The Dangers Of Externalizing Knowledge
1st January 2011
Nobody learns anything any more; they just learn how to look it up.
Think of that habit which I and likely everyone reading this succumb to now and then. You are talking with a friend, and can’t remember who that guy was in that movie. Without thinking, you pull out your phone and search. Mystery solved, it was Patrick Swayze. Harmless enough, right? The web in our pocket allows us to settle bar bets and track down trivia with ease. A tiny load off everyone’s mind.

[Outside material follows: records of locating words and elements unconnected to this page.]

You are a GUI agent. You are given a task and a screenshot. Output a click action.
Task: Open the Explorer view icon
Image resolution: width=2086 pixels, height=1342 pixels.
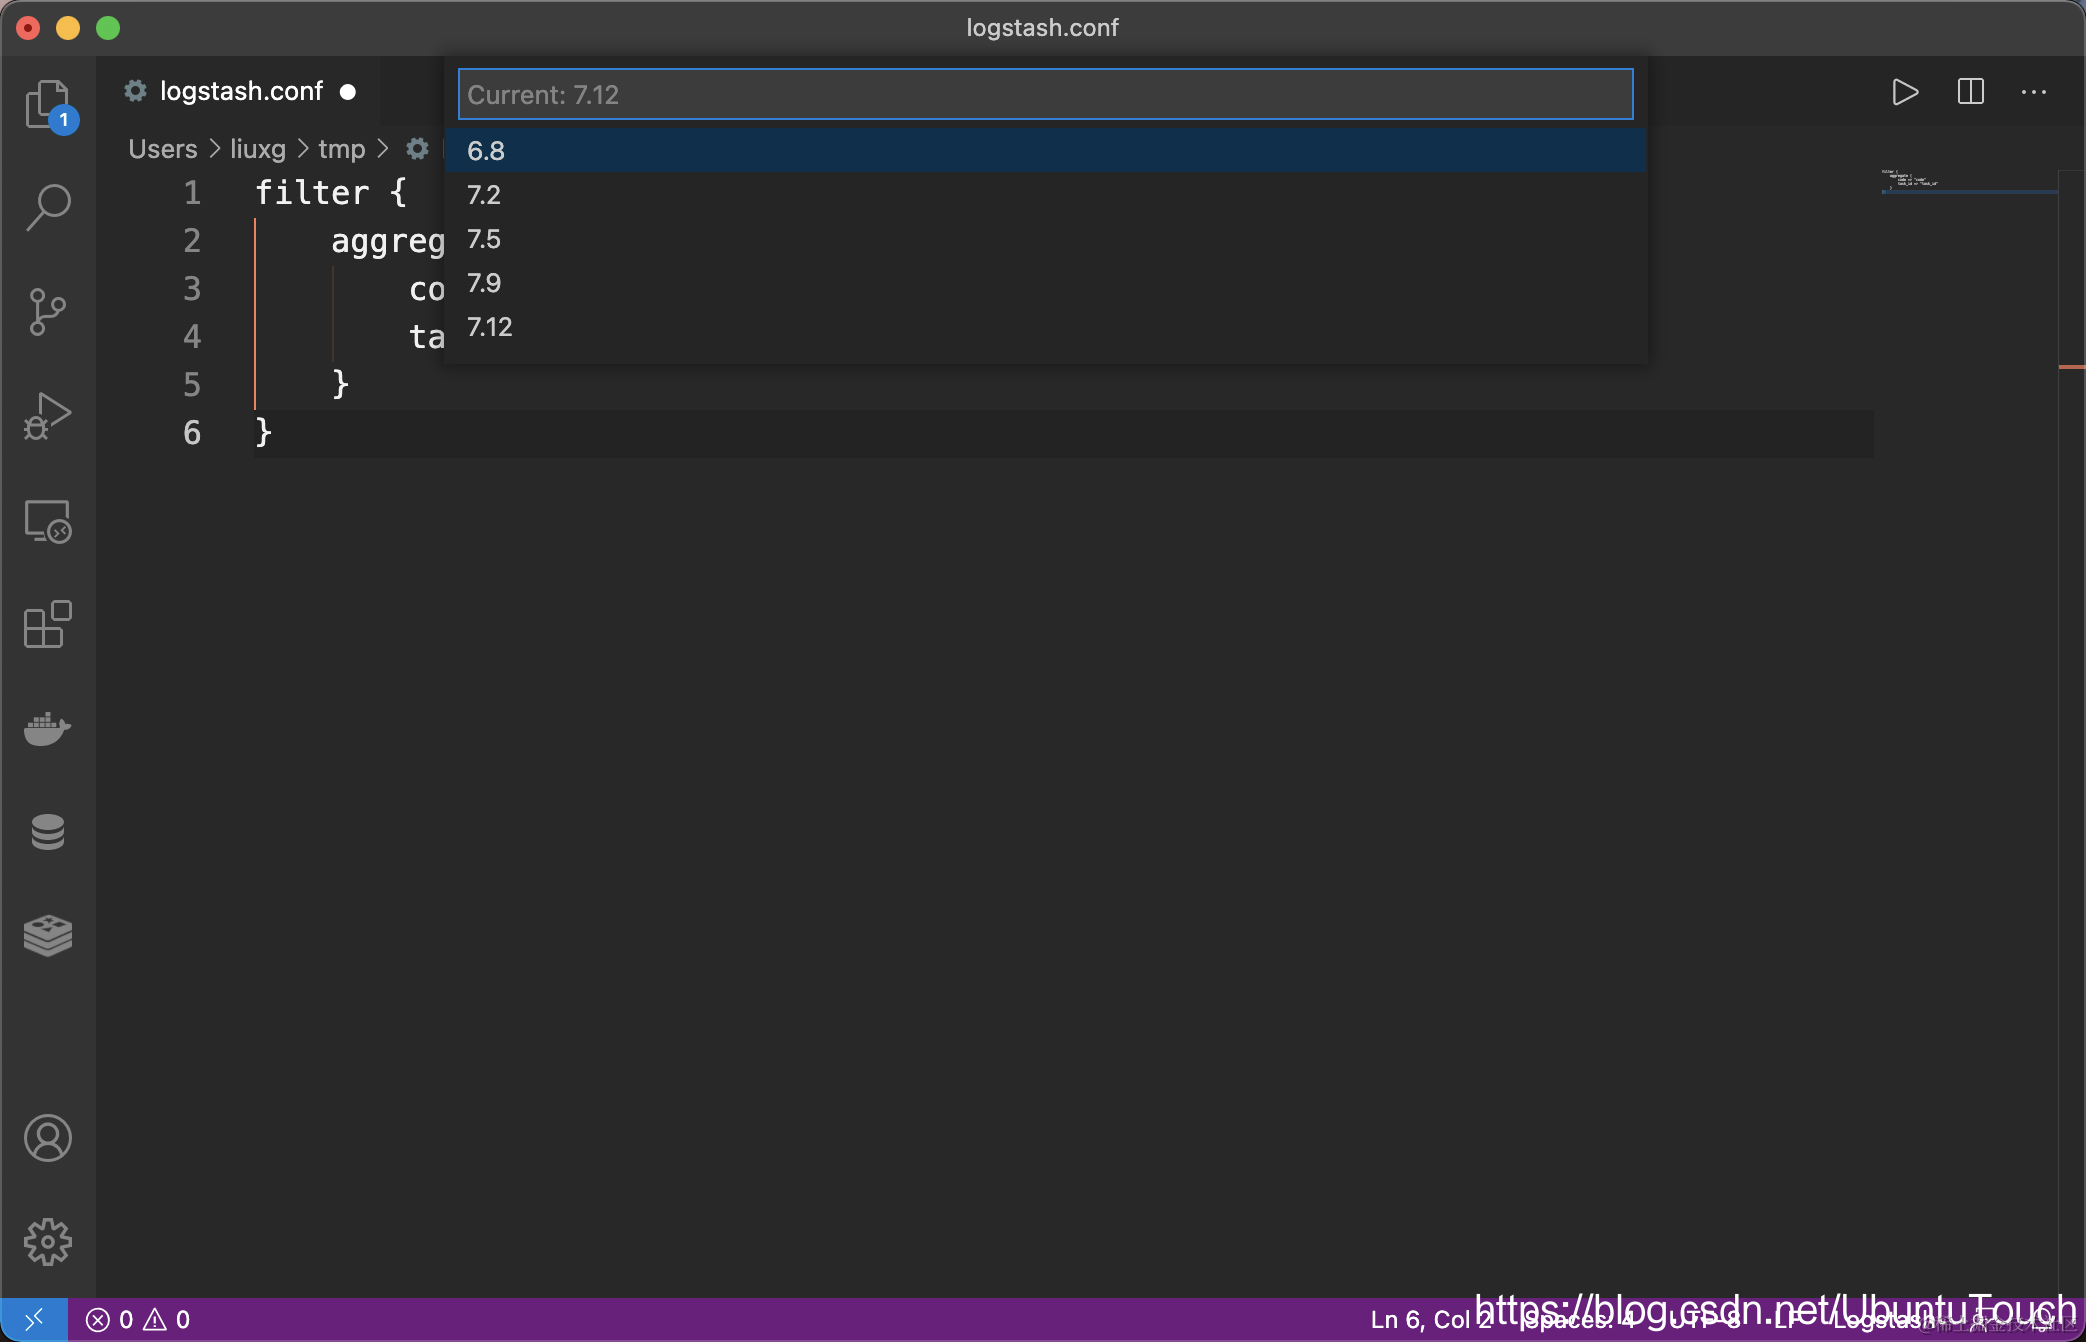[x=47, y=104]
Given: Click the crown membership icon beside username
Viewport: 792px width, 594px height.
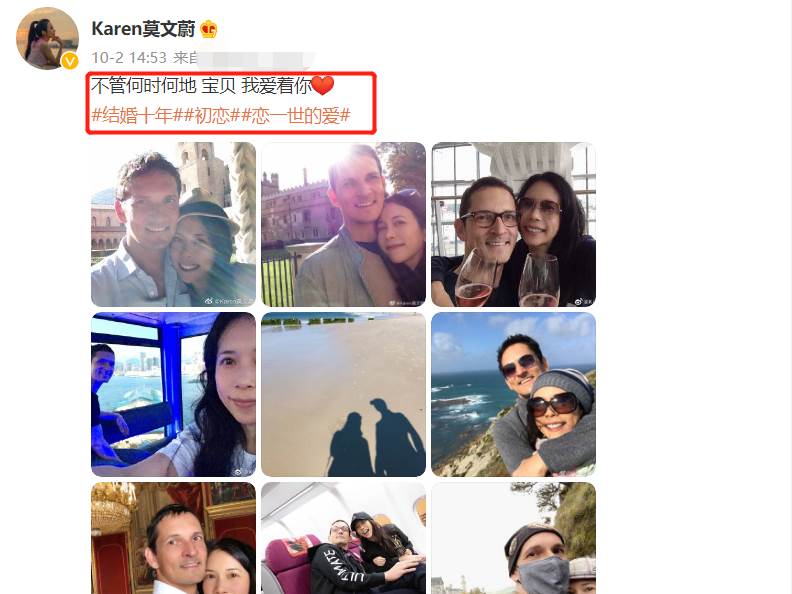Looking at the screenshot, I should [209, 29].
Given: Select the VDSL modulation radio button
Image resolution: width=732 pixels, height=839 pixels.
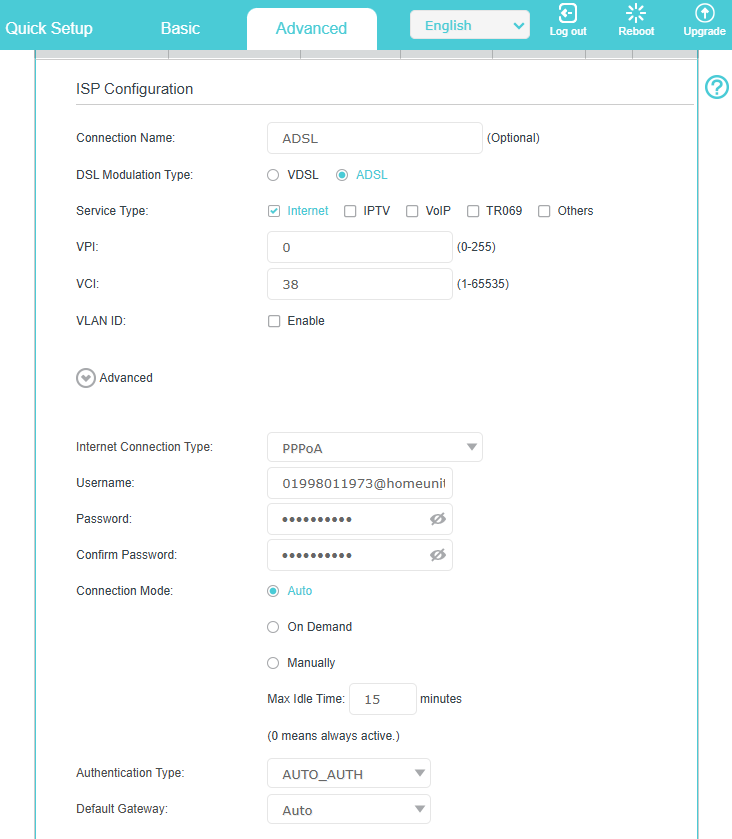Looking at the screenshot, I should tap(273, 175).
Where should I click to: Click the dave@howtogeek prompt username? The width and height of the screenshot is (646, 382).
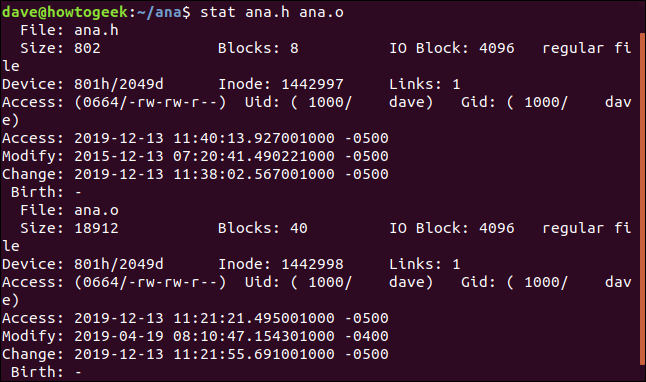tap(65, 12)
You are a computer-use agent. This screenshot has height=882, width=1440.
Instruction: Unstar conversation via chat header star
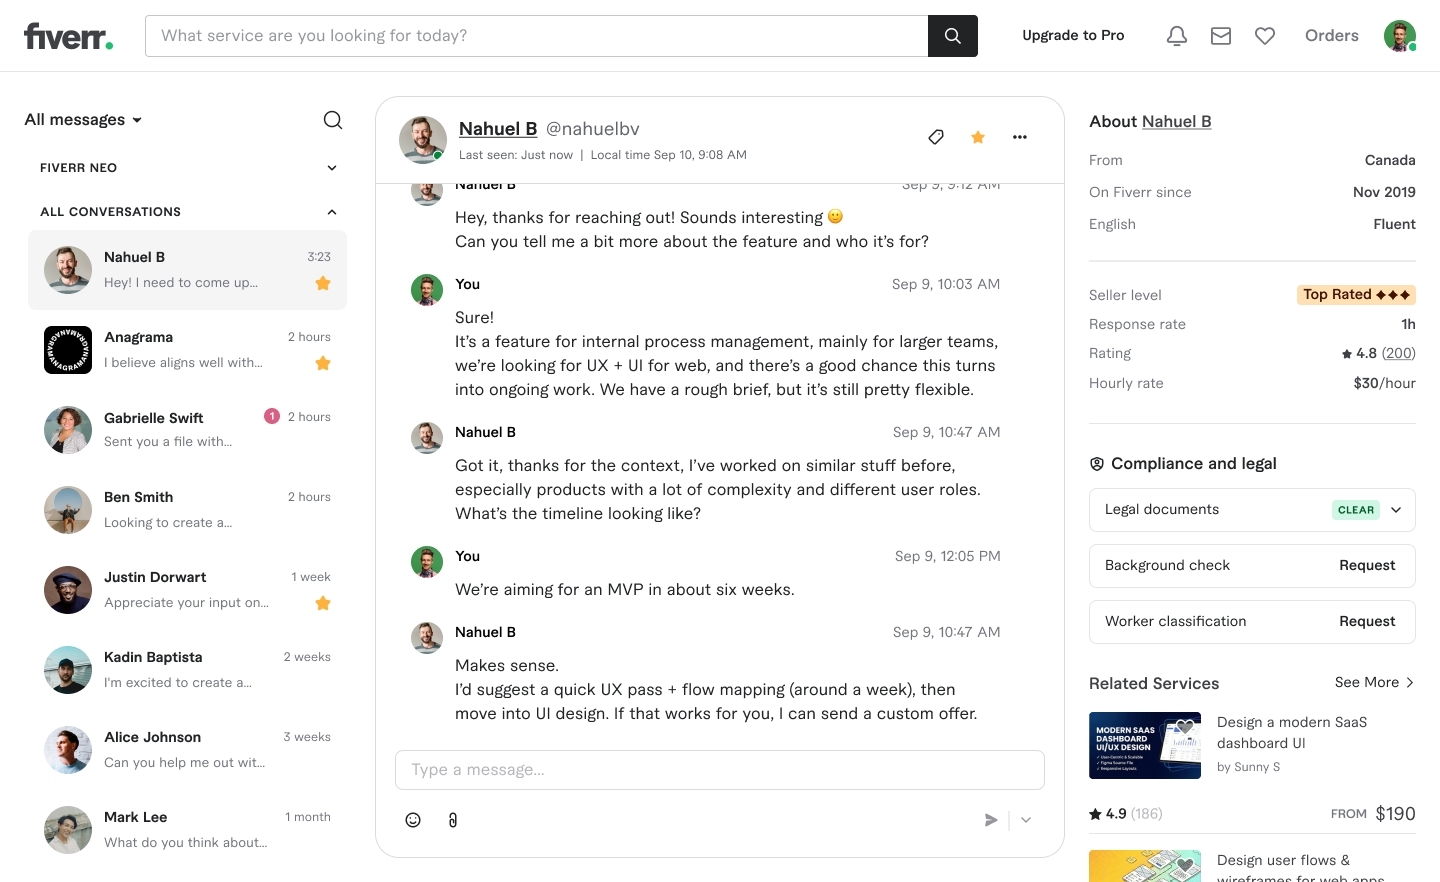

The problem lies with the trend. We’re looking up more things, more often, and not because we’re more curious. It’s because we can’t be bothered to retain even the data that matter to us. The GPS in cars is an advance party of this trend: every couple months we hear of some driver who has followed the GPS to the bottom of a lake, or used a highway as a walking path because it was labeled as such on their phone’s map. My dad, who has driven to visit my brother in Vancouver, B.C., a dozen times, still uses the GPS despite my brother living in the same neighborhood for several years now. When I went up with him a month ago, the GPS route was slightly different, and my dad nearly had a panic attack. I convinced him to take the correct exit, but he was this close to doing something he knew was wrong simply because the map indicated he should.
If these things you’ve collected are important to you, or you found them interesting, why aren’t they inside you? Why aren’t they becoming part of the sea of experiences that makes up your unique intelligence and personality? If you fail to integrate an experience, it was, for all intents and purposes, no better than a dream.
January 1st, 2011 at 19:57
I bet the Amish know where Uncle Heinrich lives; but even they don’t make their own Vitamin C.